Prompt
Every line from the one containing "The image size" to the one containing "You are a computer-use" in the records below, both included, must be set down exactly, and no other line.
:: Entries supplied
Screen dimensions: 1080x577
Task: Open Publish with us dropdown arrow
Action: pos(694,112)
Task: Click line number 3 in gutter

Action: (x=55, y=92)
::::
:: Entries supplied
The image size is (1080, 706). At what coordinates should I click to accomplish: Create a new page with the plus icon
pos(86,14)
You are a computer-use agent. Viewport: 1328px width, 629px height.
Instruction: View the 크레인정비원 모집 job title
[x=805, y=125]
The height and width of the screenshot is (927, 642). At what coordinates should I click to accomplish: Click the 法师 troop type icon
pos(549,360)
::::
:: Entries supplied
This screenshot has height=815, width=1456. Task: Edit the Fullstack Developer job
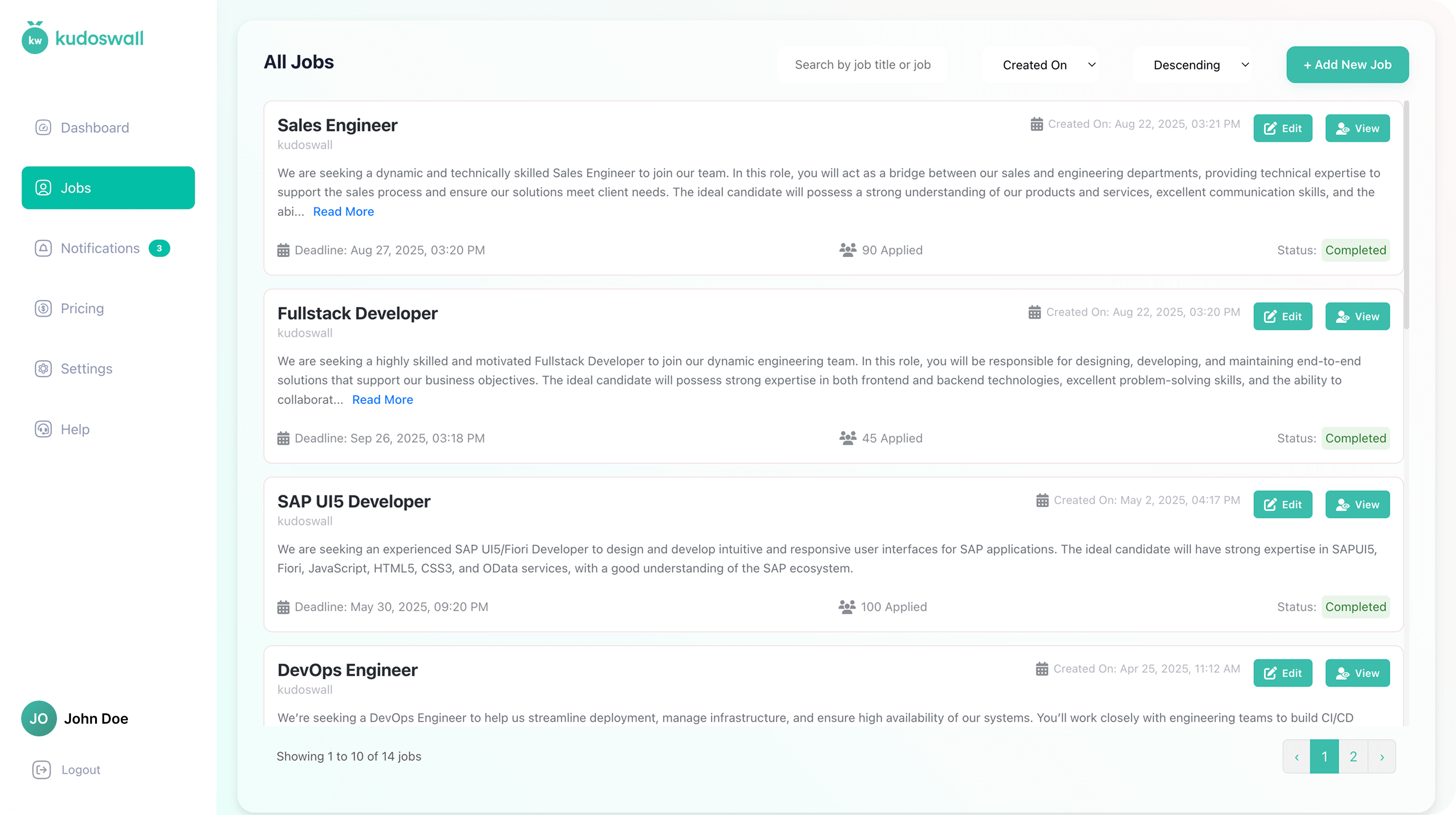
::::
Response
The image size is (1080, 706). At what coordinates should I click to accomplish: Create a new page with the plus icon
pos(86,14)
You are a computer-use agent. Viewport: 1328px width, 629px height.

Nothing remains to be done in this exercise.